§ **Exercise text**
..............................
Stuart Broad considered retiring after being dropped by England

Fast bowler came back to play key role in series win over West Indies

Stuart Broad celebrates England’s win over the West Indies in the third Test with team-mate Chris Woakes. Photograph: Martin Rickett/AFP via Getty Images

Stuart Broad celebrates England’s win over the West Indies in the third Test with team-mate Chris Woakes. Photograph: Martin Rickett/AFP via Getty Images

 

England fast bowler Stuart Broad has revealed he was “so down” after being dropped for the first Test match against West Indies that he considered retiring.

Broad, 34, who claims he is bowling as well as ever and has never been fitter, returned to the side for the second and third Tests and played a key role as England hit back to win the series 2-1.

“Were there thoughts of retirement going round my head? One hundred per cent. Because I was so down,” he told the Mail on Sunday.

“I was expecting to play, which is always a bit of a dangerous thing in sport but I felt I deserved to play.

Broad explained that the coronavirus restrictions placed on all the players during the Test series did not help as he tried to come to terms with being dropped for the first Test in Southampton.

“I have not really told anyone this but I was so down that week of the first Test,” he said. “I was really low. I was stuck in that hotel. I couldn’t go anywhere.

“ I wasn’t playing, I was staying in a single room. I didn’t sleep for two days. I was nowhere. A different decision could definitely have been made with my emotions of how I was feeling.”

Broad said his family had played a crucial role in helping him through the period, as had England skipper Ben Stokes.

“Stokesy was brilliant,” Broad added. “Stokesy knocked on my door on the Thursday night and stayed in the corridor to talk to me. He said: ‘This isn’t about cricket, but how are you, mate?’ That was very impressive for him to do.

“In this modern world, sometimes face-to-face comfort can get lost. I have always had a huge amount of respect for Stokes and I will be friends with him for life, but what he did almost added to that.”
..............................
[Stored records]
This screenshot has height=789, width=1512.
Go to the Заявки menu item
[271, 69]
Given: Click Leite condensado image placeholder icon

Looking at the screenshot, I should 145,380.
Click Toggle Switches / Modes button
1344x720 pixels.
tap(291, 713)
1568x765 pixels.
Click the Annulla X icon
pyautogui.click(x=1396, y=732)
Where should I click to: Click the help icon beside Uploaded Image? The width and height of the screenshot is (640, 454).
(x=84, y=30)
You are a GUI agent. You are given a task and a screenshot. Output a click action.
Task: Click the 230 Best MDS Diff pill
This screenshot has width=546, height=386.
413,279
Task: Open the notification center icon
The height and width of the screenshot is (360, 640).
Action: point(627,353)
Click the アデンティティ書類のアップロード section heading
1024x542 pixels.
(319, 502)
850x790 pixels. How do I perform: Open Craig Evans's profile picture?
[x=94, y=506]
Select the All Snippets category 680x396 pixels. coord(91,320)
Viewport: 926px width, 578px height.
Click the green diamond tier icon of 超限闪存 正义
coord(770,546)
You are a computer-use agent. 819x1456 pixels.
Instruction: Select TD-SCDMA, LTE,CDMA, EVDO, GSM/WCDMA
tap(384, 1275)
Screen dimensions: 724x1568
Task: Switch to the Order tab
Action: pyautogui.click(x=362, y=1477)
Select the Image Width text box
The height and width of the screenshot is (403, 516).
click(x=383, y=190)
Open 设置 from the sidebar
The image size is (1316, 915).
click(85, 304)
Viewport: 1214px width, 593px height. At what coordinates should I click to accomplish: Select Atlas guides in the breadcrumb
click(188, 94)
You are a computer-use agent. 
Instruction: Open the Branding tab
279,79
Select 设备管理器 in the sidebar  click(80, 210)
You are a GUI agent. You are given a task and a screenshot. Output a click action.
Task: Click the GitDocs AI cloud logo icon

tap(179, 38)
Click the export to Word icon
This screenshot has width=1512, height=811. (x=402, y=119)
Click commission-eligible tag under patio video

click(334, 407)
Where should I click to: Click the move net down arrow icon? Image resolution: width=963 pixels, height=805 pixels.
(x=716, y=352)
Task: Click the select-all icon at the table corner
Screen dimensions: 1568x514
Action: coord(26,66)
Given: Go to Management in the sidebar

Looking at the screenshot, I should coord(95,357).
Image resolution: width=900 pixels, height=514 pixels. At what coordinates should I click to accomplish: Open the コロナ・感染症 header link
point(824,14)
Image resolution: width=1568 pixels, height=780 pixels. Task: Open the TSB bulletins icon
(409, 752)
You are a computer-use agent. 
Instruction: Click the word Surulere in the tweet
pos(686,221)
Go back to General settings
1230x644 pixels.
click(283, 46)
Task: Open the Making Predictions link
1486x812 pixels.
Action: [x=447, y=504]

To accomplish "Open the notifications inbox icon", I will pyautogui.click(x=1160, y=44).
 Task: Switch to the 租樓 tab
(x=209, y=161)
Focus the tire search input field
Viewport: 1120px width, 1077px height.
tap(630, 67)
..............................
Repeat the whole article about Stuart Broad considering retirement, word for word. You will not need the lines for anything here.

§ **Solved problem**
Stuart Broad considered retiring after being dropped by England

Fast bowler came back to play key role in series win over West Indies

Stuart Broad celebrates England’s win over the West Indies in the third Test with team-mate Chris Woakes. Photograph: Martin Rickett/AFP via Getty Images

Stuart Broad celebrates England’s win over the West Indies in the third Test with team-mate Chris Woakes. Photograph: Martin Rickett/AFP via Getty Images

 

England fast bowler Stuart Broad has revealed he was “so down” after being dropped for the first Test match against West Indies that he considered retiring.

Broad, 34, who claims he is bowling as well as ever and has never been fitter, returned to the side for the second and third Tests and played a key role as England hit back to win the series 2-1.

“Were there thoughts of retirement going round my head? One hundred per cent. Because I was so down,” he told the Mail on Sunday.

“I was expecting to play, which is always a bit of a dangerous thing in sport but I felt I deserved to play.

Broad explained that the coronavirus restrictions placed on all the players during the Test series did not help as he tried to come to terms with being dropped for the first Test in Southampton.

“I have not really told anyone this but I was so down that week of the first Test,” he said. “I was really low. I was stuck in that hotel. I couldn’t go anywhere.

“ I wasn’t playing, I was staying in a single room. I didn’t sleep for two days. I was nowhere. A different decision could definitely have been made with my emotions of how I was feeling.”

Broad said his family had played a crucial role in helping him through the period, as had England skipper Ben Stokes.

“Stokesy was brilliant,” Broad added. “Stokesy knocked on my door on the Thursday night and stayed in the corridor to talk to me. He said: ‘This isn’t about cricket, but how are you, mate?’ That was very impressive for him to do.

“In this modern world, sometimes face-to-face comfort can get lost. I have always had a huge amount of respect for Stokes and I will be friends with him for life, but what he did almost added to that.”